Objective: To examine the relationship between the severity of cartilage damage and the severity of meniscus damage after transection of the anterior cruciate ligament (ACLT) in adult dogs.
Design: Data were obtained from 40 dogs which underwent ACLT and from three additional sham-operated dogs that were subjected to arthrotomy but not ligament transection. Joint pathology was analysed 12, 24 or 32 weeks after surgery. The severity of damage to the articular cartilage on the femoral condyle and tibial plateau was graded with a scoring system based on that of the Sociètè Française d'Arthroscopie and meniscus damage was graded on a 0-4 scale.

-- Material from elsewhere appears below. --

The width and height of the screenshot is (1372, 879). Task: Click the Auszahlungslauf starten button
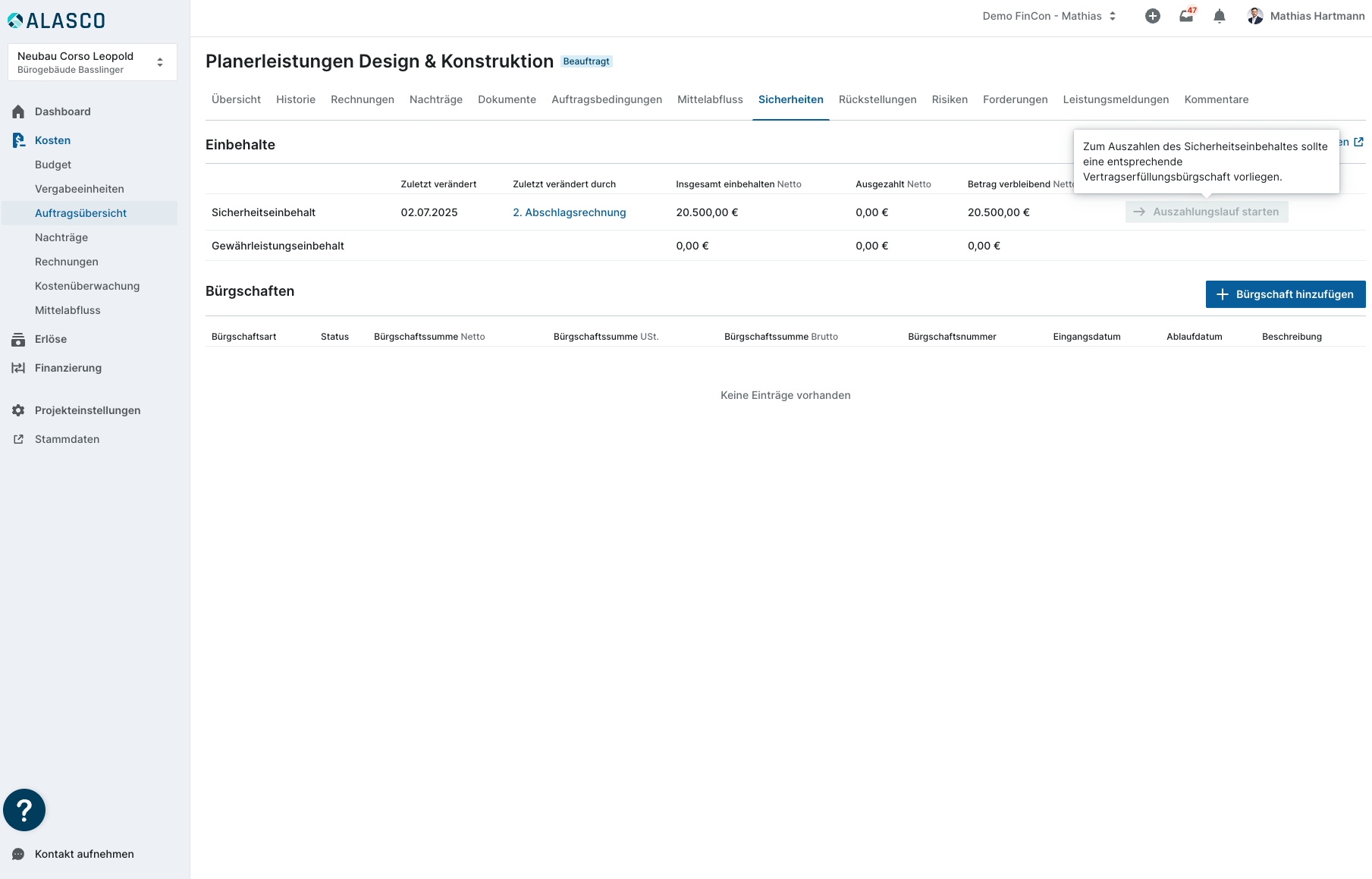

Results: No damage to the meniscus or articular cartilage was observed 12 weeks after surgery in the dogs subjected only to arthrotomy. In contrast, tears of the medial meniscus were observed in two of 10 (20%) dogs examined 12 weeks after ACLT. The incidence of severe tears increased to 86% and 84% after 24 weeks and 32 weeks, respectively. Damage to the lateral meniscus was mild, with only 7.5% of all dogs with a cruciate-deficient knee having a bucket handle or complete tear. Most of the unstable knees exhibited ulceration of the articular cartilage of the femoral condyles and tibial plateaus 12 weeks (mean chondropathy score+/-standard deviation 11.9+/-8.5, N=10), 24 weeks (7.9+/-5.0, N=7), and 32 weeks (7.1+/-5.5, N=23) after ACLT. The mean chondropathy scores for the tibial plateaus were similar to those for the femoral condyles. No correlation was apparent between the severity of cartilage damage and of meniscus damage for either joint surface.
Conclusion: Damage to the medial meniscus is a consistent feature of the pathology which develops in the canine knee after ACLT, but the severity of cartilage damage is not correlated with the severity of meniscal damage.